The world’s top cocoa producer, Cote d’Ivoire, plans to build a 60 to 70 Megawatts (MW) capacity biomass power generation plant running on waste from cocoa pods.

Cocoa-Ghana
Cote d’Ivoire is the world’s top cocoa producer

It also plans to extend its grid to Liberia, Guinea and Sierra Leone this year, according to media reports on Tuesday, July 3, 2018.

This is part of its aim to develop 424 MW of biomass power generation capacity by 2030.

The plant, which will enable Cote d’Ivoire to diversify its electricity generation sources, was among five projects to receive grants from the United States agency for trade and development (USTDA), the U.S. Embassy in Abidjan said in a statement on Monday.

Others included a hydropower project in Kokumbo and two smart grid power projects.

The statement said the biomass power station, the first in Cote d’Ivoire would be based in the southern cocoa region of Divo. The USTDA has earmarked 996,238 million dollars for feasibility studies.

Although Cote d’Ivoire produces about two million tonnes of cocoa annually, thousands of tonnes of pods are discarded after the beans are removed.
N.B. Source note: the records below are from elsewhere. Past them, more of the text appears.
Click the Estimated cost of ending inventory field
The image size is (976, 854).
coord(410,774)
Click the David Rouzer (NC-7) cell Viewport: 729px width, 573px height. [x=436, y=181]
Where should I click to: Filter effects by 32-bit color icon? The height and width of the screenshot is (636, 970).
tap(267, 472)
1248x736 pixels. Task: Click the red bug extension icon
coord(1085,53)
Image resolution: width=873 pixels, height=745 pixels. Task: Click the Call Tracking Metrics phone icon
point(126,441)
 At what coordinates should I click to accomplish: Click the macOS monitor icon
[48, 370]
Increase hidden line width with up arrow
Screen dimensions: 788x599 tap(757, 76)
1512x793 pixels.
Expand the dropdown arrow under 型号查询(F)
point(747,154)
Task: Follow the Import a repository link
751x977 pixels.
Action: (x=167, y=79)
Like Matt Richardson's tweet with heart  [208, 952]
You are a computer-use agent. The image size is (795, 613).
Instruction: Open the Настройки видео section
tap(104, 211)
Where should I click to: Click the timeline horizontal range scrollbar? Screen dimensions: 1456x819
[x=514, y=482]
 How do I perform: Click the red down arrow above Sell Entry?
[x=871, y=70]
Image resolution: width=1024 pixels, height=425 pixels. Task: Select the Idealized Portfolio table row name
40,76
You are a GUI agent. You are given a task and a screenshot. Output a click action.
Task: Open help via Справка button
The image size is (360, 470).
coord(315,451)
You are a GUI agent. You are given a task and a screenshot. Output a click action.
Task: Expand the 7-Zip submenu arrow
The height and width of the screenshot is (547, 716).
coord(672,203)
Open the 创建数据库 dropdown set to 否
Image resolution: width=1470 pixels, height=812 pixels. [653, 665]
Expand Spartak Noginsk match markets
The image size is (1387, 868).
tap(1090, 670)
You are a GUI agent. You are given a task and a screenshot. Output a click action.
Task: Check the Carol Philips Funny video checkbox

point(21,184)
They are left to rot or burned after the harvest.

Unlike many countries in sub-Saharan Africa, Cote d’Ivoire has a reliable power supply.

It exports electricity to neighbouring Ghana, Burkina Faso, Benin, Togo and Mali.

But with domestic consumption rising by about 10 per cent a year, the government is under pressure to boost supply at home and aims to increase installed capacity to 4,000 MW by 2020, from the current 2,275 MW.